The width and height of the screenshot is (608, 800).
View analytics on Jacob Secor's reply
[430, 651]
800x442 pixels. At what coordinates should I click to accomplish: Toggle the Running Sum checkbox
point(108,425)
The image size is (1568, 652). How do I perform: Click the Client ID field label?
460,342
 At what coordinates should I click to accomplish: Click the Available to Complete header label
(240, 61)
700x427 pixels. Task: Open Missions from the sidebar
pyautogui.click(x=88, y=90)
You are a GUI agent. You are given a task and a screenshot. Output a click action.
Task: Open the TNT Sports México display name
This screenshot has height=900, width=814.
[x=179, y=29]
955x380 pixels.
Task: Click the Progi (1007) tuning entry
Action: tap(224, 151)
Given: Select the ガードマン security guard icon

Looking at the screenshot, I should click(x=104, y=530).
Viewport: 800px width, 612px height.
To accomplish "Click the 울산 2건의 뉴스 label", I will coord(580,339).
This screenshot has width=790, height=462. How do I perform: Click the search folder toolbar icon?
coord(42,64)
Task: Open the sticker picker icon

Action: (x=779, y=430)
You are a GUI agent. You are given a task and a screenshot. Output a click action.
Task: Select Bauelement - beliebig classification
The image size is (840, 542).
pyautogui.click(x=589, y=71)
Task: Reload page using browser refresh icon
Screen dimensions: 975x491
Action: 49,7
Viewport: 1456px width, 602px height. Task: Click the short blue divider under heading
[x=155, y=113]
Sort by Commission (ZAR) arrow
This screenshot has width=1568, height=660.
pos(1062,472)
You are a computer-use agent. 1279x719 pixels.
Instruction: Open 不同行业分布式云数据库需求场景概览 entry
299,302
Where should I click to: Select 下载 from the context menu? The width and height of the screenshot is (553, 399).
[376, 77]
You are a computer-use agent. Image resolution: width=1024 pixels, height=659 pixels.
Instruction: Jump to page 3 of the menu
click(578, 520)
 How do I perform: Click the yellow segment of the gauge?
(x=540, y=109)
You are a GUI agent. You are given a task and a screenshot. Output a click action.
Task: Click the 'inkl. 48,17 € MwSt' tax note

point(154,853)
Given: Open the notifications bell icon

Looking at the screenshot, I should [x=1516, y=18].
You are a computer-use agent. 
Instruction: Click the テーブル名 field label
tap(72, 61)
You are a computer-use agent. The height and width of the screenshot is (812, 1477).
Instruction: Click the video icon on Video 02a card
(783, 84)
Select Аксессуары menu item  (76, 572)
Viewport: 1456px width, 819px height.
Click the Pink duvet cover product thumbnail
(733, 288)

Work instructions
Could you copy out every line in the listing where the word "agent" appears?

Solution to this task
You are a GUI agent. You are given a task and a screenshot. Output a click action.
You are a GUI agent. You are given a task and a screenshot. Output a click action.
You are a computer-use agent. 1279x719 pixels.
You are a computer-use agent. Image resolution: width=1024 pixels, height=659 pixels.
You are a GUI agent. You are given a task and a screenshot. Output a click action.
You are a computer-use agent. 
You are a computer-use agent. The height and width of the screenshot is (812, 1477).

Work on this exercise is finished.